Background
Lydia Avery Coonley was born at Lynchburg, Va. , the daughter of Benjamin Franklin and Susan Howes (Look) Avery. She was a descendant of Christopher Avery who emigrated from England and settled in Salem, Massachussets, about 1630.
Lydia Avery Coonley was born at Lynchburg, Va. , the daughter of Benjamin Franklin and Susan Howes (Look) Avery. She was a descendant of Christopher Avery who emigrated from England and settled in Salem, Massachussets, about 1630.
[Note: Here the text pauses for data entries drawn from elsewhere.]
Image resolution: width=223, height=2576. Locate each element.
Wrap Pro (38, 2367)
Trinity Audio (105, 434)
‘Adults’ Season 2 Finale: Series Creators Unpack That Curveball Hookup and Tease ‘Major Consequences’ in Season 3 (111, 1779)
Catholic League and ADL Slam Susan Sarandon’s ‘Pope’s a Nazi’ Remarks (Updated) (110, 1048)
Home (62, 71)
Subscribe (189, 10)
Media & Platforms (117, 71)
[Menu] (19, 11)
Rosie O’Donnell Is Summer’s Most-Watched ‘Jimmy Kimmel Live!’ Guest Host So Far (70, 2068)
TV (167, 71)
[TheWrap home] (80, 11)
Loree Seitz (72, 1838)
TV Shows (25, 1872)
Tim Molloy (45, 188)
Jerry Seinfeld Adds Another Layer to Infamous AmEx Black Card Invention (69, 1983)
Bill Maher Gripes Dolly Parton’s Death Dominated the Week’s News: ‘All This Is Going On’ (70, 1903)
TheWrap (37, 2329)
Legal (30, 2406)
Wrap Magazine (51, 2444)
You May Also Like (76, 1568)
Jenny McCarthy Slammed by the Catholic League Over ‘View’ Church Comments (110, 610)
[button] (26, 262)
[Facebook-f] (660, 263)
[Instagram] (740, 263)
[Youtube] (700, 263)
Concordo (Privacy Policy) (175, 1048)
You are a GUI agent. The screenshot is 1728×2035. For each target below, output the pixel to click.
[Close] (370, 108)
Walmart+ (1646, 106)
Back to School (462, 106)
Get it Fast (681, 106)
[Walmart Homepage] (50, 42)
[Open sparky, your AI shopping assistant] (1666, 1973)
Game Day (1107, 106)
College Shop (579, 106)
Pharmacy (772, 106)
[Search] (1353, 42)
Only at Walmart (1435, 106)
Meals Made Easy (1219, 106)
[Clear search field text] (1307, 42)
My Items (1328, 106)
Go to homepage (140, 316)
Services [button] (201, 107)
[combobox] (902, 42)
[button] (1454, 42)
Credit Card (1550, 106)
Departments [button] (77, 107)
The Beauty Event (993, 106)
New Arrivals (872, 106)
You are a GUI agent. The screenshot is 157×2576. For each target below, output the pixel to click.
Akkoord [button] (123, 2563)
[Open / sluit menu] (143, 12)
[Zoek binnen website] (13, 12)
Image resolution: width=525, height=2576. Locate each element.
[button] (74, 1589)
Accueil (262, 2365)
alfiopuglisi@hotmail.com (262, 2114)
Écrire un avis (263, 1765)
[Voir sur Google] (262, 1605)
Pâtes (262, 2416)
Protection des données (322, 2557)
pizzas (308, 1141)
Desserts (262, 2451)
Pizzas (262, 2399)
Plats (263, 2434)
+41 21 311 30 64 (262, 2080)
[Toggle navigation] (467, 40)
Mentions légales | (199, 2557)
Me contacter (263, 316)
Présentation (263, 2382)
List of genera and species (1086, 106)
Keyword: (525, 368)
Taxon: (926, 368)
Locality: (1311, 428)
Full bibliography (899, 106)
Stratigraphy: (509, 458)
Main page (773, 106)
Her life was spent chiefly in Louisville, Ky. Removing to Chicago in 1873, she soon won a prominent place in the social and cultural life of that city. For nearly a quarter-century her home was a center of "light and leading" for all who were in any way identified with Chicago's higher interests, and for many distinguished visitors to the city as well. "In that home, " wrote Jane Addams, "I first unfolded plans for founding a settlement in Chicago, and met with that ready sympathy and understanding which her adventuring and facile mind was always ready to extend to a new cause she believed to be righteous. " After about 1909, save for rather frequent periods of travel, she lived at Wyoming, N. Y. , in which village the Avery family had maintained an ancestral summer residence for many decades. Here, as previously in Chicago, she kept a kind of "open house" for the world at large and, in particular, for young and struggling workers in the arts. Here, also, she organized an elaborate summer school, liberally attended sessions of which were held in 1914, 1916, and 1917. A beautiful community hall was dedicated in 1902 in the village of Wyoming as a tangible expression of her generosity and public spirit. Although she was a frequent contributor to various periodicals from about 1878 onward, her first book, Under the Pines and Other Verses, did not appear until 1895. This was followed by Singing Verses for Children (1897), Love Songs (1898), and in 1921 by a collected edition of her poems in three volumes entitled The Melody of Life, The Melody of Love, and The Melody of Childhood. She also wrote the words for Dr. George F. Root's cantata Our Flag with the Stars and Stripes (1896), and for several other musical compositions. While a few of her poems are reprinted in some of the standard anthologies and have become widely known, her literary work was more of a recreational and ephemeral by-product than the chief concern of a life spent in untiring human service. She was one of those whose peculiar genius finds its most congenial expression in the exercise of direct inspirational influence through personal contact, and in this sphere she made a notable contribution to American life - a contribution which was vicariously reflected in the work of many men and women who became prominent in various cultural activities. She died in Chicago, survived by four of six children by her first husband.
In 1867 she married to John Clark Coonley. Her first husband died in 1882, and on March 18, 1897, she was married to the scientist, Henry Augustus Ward.